Service to what, exactly?
A chair unfilled. A life interrupted. Children raised with stories instead of a father. A wife who accepted a university degree on behalf of a man who would never receive it himself. A sister who cannot, and will not, “get over it,” because grief does not obey political timetables. No service to his widow, who buried her husband and raised their children alone. Not to the three-year-old boy who stood close enough to witness his brutal murder. Not to a family that has waited, year after year, not for vengeance, but for something far more basic: acknowledgement, explanation, anything at all, that never quite comes.
Instead, they are told to move on. “The struggle”, “the cause”, or other bullshit euphemisms are used to justify what was, in some cases, like this, a gratuitous murder. Move on, from what? From the image of a man shot on the ground? From a childhood defined by absence? From a life cut short in the most deliberate way imaginable? One feels a certain vertiginous disgust at the smoothness of the transition from murderer to “community activist”. Sinn Féin has a lot of them.
To add insult to injury: there’s the expectation that grief should have an expiry date, that memory should yield to political convenience. That the victims of violence should quietly step aside while those connected to it are recast as architects of peace, their pasts selectively edited to suit the present. From the image of a man shot on the ground? Not because it is merely inconvenient, after all, inconvenience is a small thing, the sort of petty embarrassment that can be waved away with a press release and another slogan. No. They want it to vanish because the public still sees the monsters moving among them, smiling for the cameras, holding leaflets, shaking hands in Dublin doorways. The past is not just some dusty archive; it is a man, bleeding out while his three-year-old son watches. It is Eamonn Nolan, trigger finger now politely folded around a canvassing clipboard, the same man who once taught a child the final lesson in revolutionary pedagogy. The laundering of blood into ballot papers.
Because the truth is this: you cannot build a credible narrative of peace on a foundation of evasion. You cannot ask an island to forget while refusing to fully reckon with its past. And you cannot claim the authority of a peacemaker while sidestepping the moral weight of what was done in the name of “the cause”
Eamon Ryan’s story deserves to be told precisely because it resists being absorbed into another Sinn Féin/IRA myth. It is too stark. Too human. Too unforgiving of spin.
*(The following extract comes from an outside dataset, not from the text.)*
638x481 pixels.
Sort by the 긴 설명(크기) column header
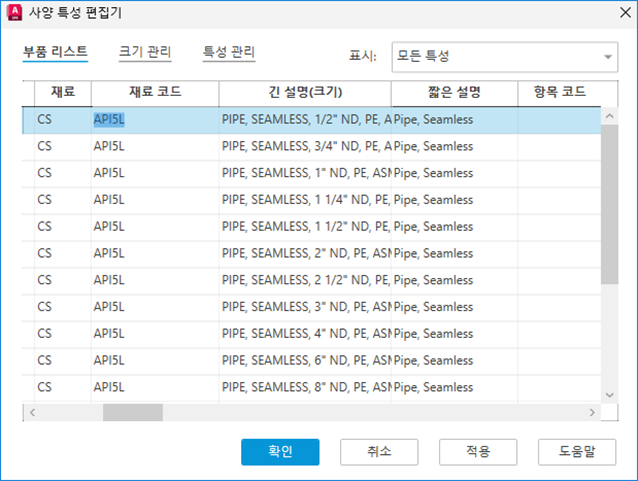coord(305,93)
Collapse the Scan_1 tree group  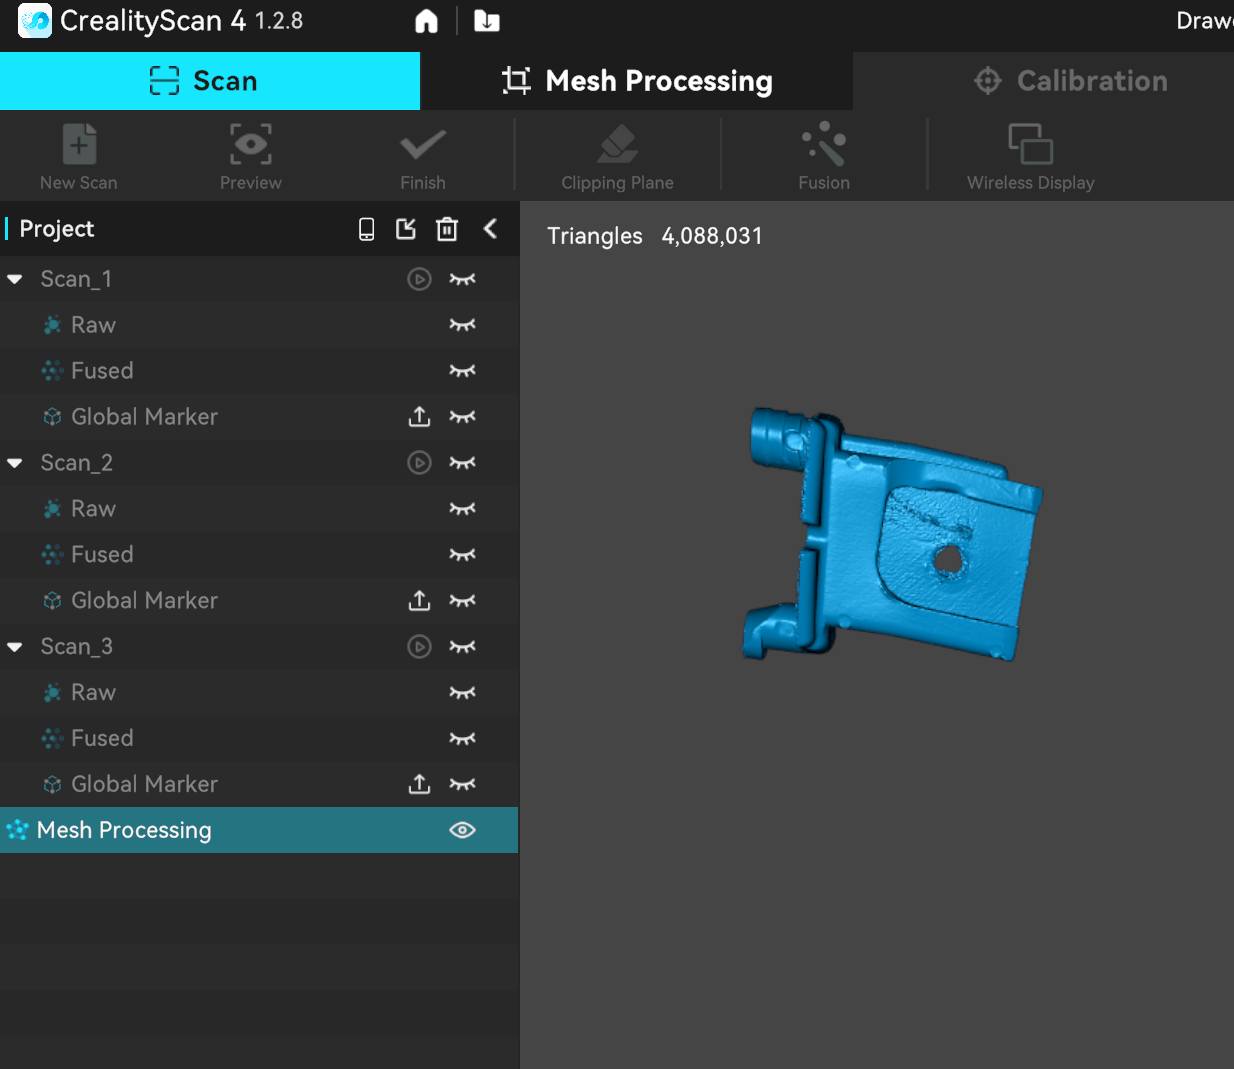coord(15,279)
The Troubles did not end; they simply learned to speak in focus-grouped soundbites and pose for photographs beside Sinn Féin election candidates. The child who watched his father die is still out there somewhere, carrying a memory that no by-election flyer can erase. Meanwhile, Eamonn Nolan smiles for the camera, doing his bit for the movement. Progress, they call it.



Thank you for ensuring Eamon Ryan’s murder is not forgotten.
A very emotive piece - especially that bit about how he kicked the dying man, and the fact that his 3 year old son witnessed this barbaric and unnecessary act.
Sinn Fein keep on elevating their past terrorist and murderers to positions of party influence.
They are not the political-only party they pretend to be.
Audrey Magee includes this atrocity in her wonderful novel The Colony. It’s good that you have called this out now - the getaway driver was an SF candidate later in local elections in Waterford. No shame.